Recast the lines of the items below as a Markdown table with the columns Row and Line, numbering each row and omitting blank lines. Leave the pictures out of the table.

◆ Task data:

((

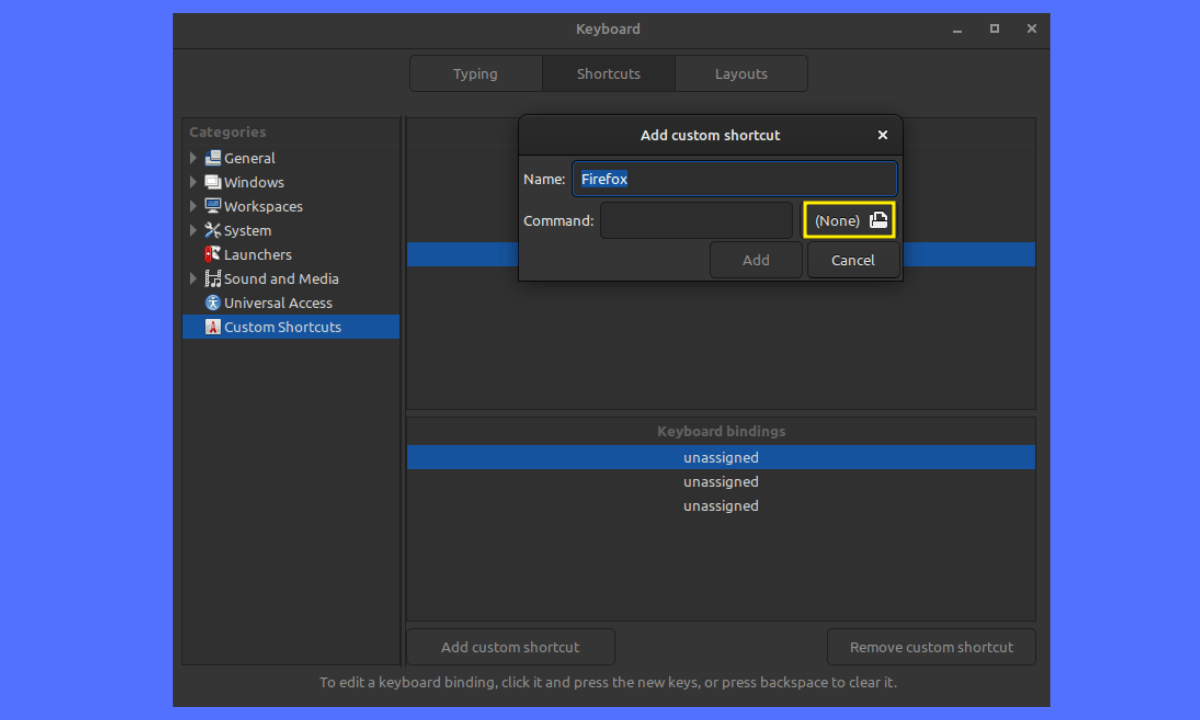The width and height of the screenshot is (1200, 720).
Task: Cancel the Add custom shortcut dialog
Action: pyautogui.click(x=853, y=260)
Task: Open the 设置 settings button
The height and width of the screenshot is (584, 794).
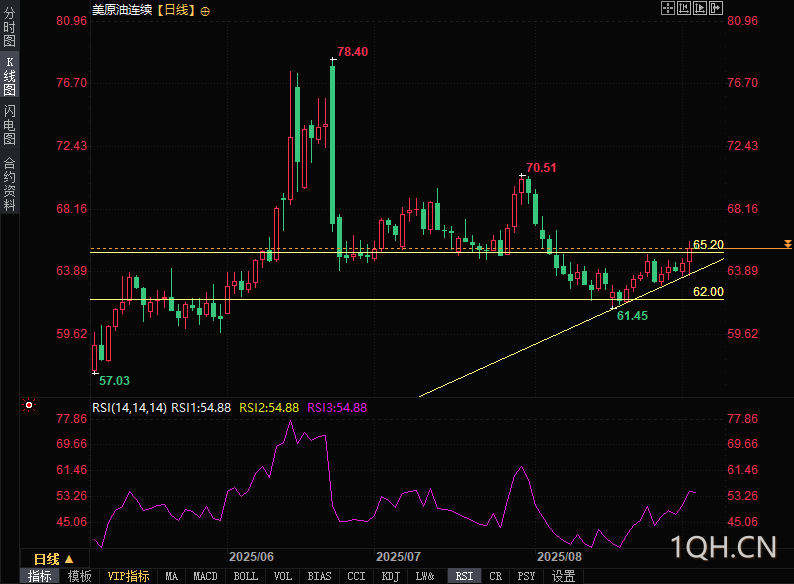Action: pyautogui.click(x=564, y=576)
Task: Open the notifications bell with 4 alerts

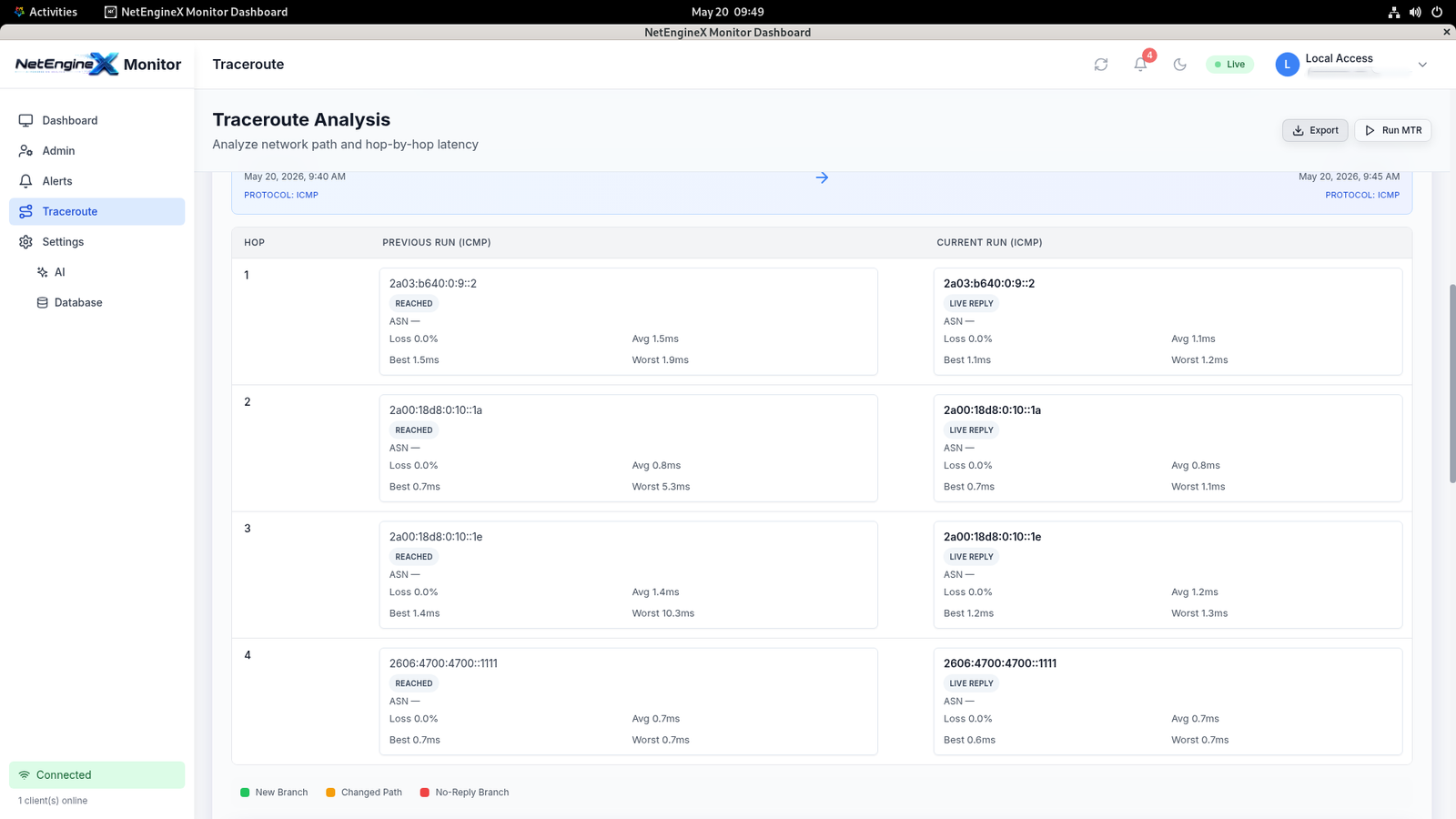Action: [x=1140, y=65]
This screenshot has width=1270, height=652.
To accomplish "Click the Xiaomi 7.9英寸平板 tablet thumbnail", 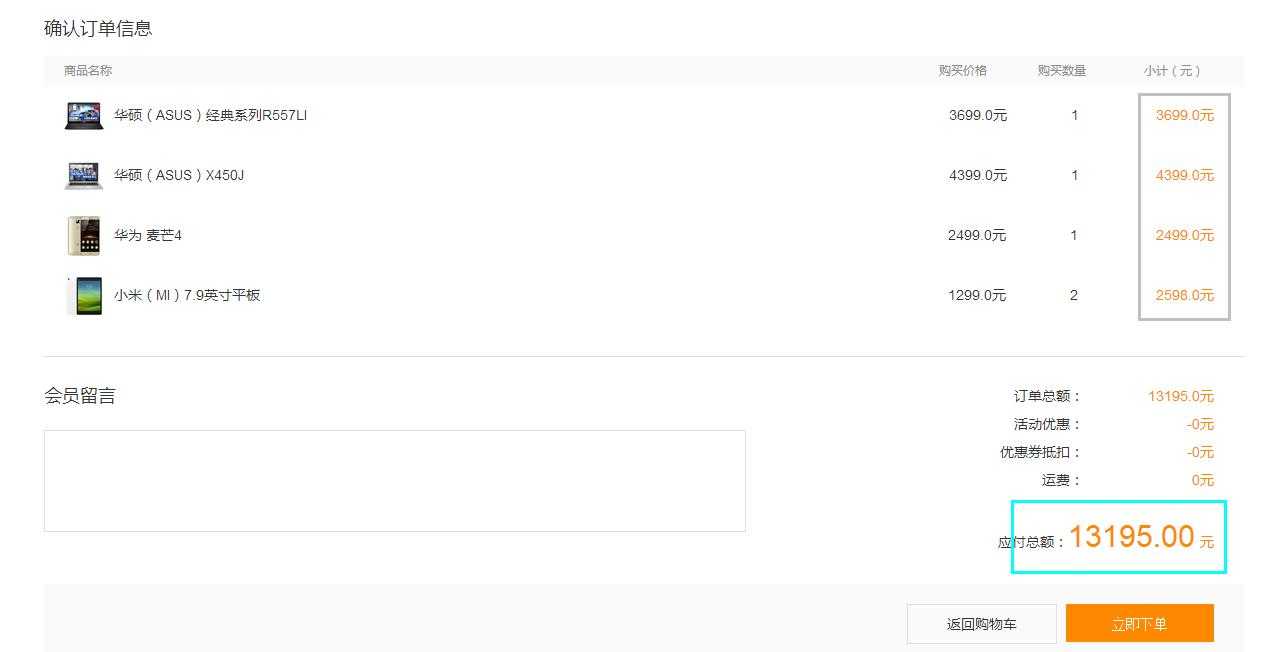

))

◆ The result:
| Row | Line |
|---|---|
| 1 | The width and height of the screenshot is (1200, 720). |
| 2 | Task: Cancel the Add custom shortcut dialog |
| 3 | Action: pyautogui.click(x=853, y=260) |
| 4 | Task: Open the 设置 settings button |
| 5 | The height and width of the screenshot is (584, 794). |
| 6 | Action: pyautogui.click(x=564, y=576) |
| 7 | Task: Open the notifications bell with 4 alerts |
| 8 | Action: [x=1140, y=65] |
| 9 | This screenshot has width=1270, height=652. |
| 10 | To accomplish "Click the Xiaomi 7.9英寸平板 tablet thumbnail",  |